Baytex had the misfortune of closing a major acquisition right at the peak of the oil market. The company bought Aurora Oil and Gas in June 2014 for $2.8 billion in a deal that added important assets in the U.S. Eagle Ford shale play.
At the time, WTI oil traded for US$100 per barrel and Baytex anticipated a surge in revenue and free cash flow as a result of the purchase. In fact, management increased the dividend by 9% to $2.88 per share on an annualized basis.
Unfortunately, oil prices began their decline shortly after the deal closed, and within a matter of months, Baytex was forced to slash the distribution to protect cash, sending the stock price crashing from $48 to $15 per share.
Four years later, the company is still alive, but the debt that it took on when it made the Aurora purchase is still an issue. The merger with Raging River Resources in 2018 helped ease the balance sheet concern, but the steep plunge in oil prices through the fourth quarter has hit the stock hard.
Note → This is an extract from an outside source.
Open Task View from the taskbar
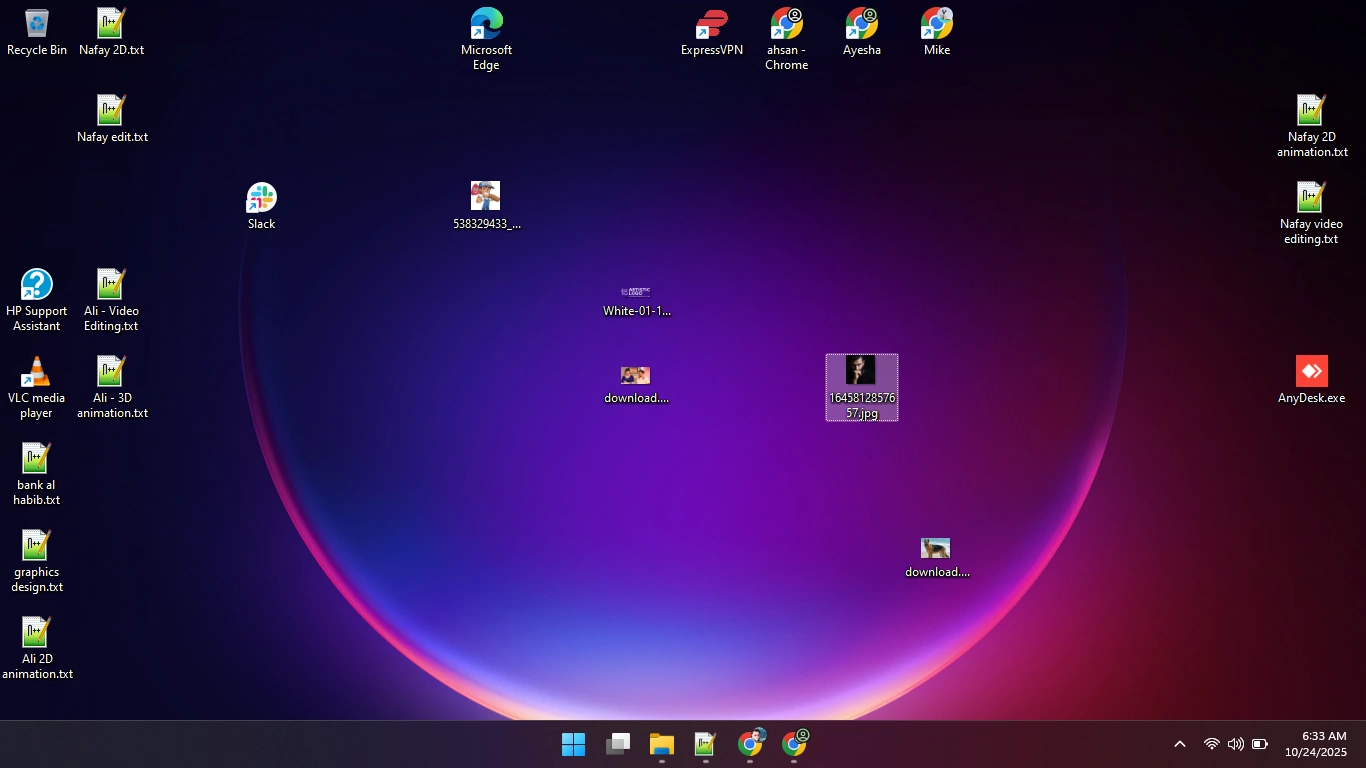Viewport: 1366px width, 768px height. [x=618, y=745]
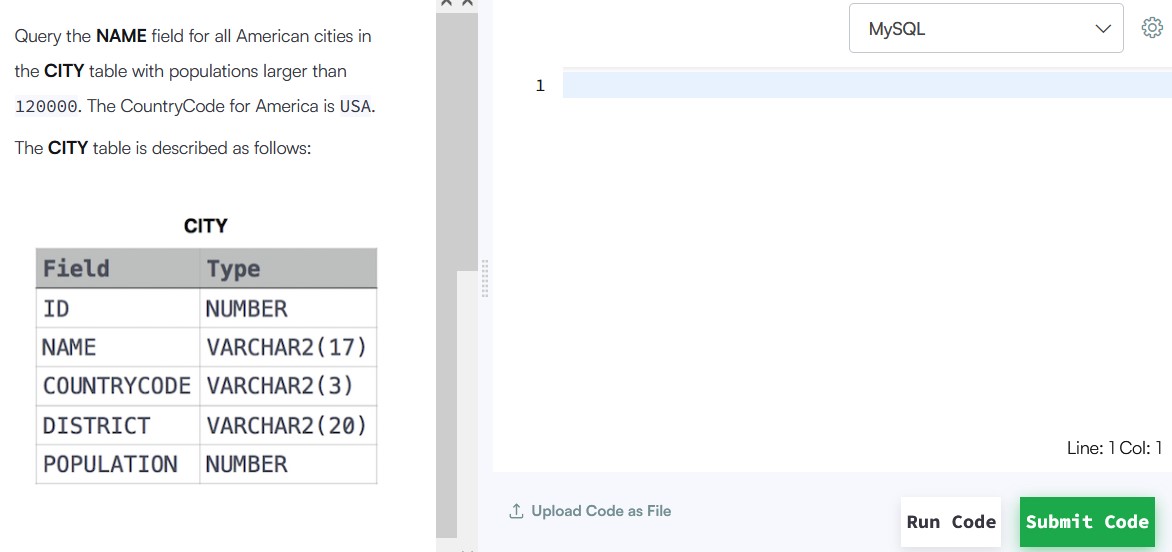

At the time of writing, Baytex trades for $2.25 per share. That’s off the December low below $2, but oil will have to stage an extended recovery if this stock is to deliver sustainable gains.
Investors could see a sharp spike on an oil bounce, but any contrarian bet should be kept small at this point.
Bombardier was a hot stock through the first half of 2018, rising from $3 per share to a high of $5.40 in July. Enthusiasm surrounding the transfer of the CSeries jet program to Airbus drove much of the gains, but the anticipated wave of new deals for the jets, renamed A220, did not materialize and the stock started to slide. In addition, Bombardier announced Q3 results that showed cash burn remains an issue, and questions concerning an executive stock sale plan added to the pain.
With US$9.5 billion in debt on the balance sheet, Bombardier is racing against the clock to turn the cash flow situation around. Management remains upbeat that the company is on target to meet its goals, but big chunks of the debt are starting to come due next year, and refinancing could be expensive.
Via Rail just chose Siemens over Bombardier for its new trains. The loss follows the decision by Montreal early last year to go with Alstom for its light-rail expansion.
On the positive side, Bombardier recently won a rail contract for New Jersey, which is good news given that the company lost high-profile bids in Chicago and Boston in the past couple of years.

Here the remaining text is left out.